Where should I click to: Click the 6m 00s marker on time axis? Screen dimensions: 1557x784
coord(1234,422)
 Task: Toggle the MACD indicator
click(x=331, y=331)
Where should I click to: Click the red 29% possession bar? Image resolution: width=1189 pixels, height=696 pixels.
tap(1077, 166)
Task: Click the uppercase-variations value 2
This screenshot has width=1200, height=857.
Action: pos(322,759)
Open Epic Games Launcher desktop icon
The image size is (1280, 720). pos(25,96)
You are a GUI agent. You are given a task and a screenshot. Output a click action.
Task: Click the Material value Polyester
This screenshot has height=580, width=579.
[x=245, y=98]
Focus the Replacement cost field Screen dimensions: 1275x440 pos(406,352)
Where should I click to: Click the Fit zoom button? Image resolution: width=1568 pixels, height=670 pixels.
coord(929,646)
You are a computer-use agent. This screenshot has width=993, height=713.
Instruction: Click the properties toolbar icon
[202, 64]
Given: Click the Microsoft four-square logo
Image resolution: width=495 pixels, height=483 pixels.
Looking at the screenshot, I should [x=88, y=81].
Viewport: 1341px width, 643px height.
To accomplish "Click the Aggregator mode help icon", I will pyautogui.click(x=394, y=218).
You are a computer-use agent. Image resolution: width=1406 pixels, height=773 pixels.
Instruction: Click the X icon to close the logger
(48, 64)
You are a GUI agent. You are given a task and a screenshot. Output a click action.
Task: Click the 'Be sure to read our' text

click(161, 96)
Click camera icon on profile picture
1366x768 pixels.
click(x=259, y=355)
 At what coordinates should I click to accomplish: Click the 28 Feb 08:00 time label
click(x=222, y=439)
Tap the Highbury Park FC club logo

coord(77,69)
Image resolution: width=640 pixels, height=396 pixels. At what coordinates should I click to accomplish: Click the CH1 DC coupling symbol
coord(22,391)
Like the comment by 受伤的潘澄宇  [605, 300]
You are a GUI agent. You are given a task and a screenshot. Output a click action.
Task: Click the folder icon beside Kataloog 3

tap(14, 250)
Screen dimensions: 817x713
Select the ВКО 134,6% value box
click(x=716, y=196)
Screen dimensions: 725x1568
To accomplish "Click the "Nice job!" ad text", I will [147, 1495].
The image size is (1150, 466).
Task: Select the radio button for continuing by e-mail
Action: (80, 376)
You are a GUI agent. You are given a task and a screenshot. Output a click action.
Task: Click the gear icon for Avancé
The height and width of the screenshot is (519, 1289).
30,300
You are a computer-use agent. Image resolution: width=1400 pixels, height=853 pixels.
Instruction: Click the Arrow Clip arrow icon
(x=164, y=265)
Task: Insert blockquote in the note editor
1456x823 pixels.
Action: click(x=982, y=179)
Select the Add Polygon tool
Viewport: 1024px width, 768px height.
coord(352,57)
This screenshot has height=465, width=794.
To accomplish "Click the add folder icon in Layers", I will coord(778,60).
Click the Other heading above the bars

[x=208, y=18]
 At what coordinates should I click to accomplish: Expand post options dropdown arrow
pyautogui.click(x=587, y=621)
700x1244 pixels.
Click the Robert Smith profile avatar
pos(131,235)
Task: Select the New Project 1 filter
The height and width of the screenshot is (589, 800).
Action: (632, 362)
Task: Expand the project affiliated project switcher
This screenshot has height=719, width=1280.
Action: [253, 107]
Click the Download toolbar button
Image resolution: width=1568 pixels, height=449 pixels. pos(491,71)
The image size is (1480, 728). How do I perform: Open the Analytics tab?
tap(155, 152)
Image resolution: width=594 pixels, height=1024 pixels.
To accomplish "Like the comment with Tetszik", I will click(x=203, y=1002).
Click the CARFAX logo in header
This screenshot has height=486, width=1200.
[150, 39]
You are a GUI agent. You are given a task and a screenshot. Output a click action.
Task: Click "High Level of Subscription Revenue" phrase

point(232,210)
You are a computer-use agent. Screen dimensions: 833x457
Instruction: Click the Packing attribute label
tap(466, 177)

ACTION ITEM:
Write out the lines above from the one containing "Level of Subscription" through the last, exactly as they are.

RESPONSE TO THIS TASK:
Task: Click "High Level of Subscription Revenue" phrase

point(232,210)
You are a computer-use agent. Screen dimensions: 833x457
Instruction: Click the Packing attribute label
tap(466, 177)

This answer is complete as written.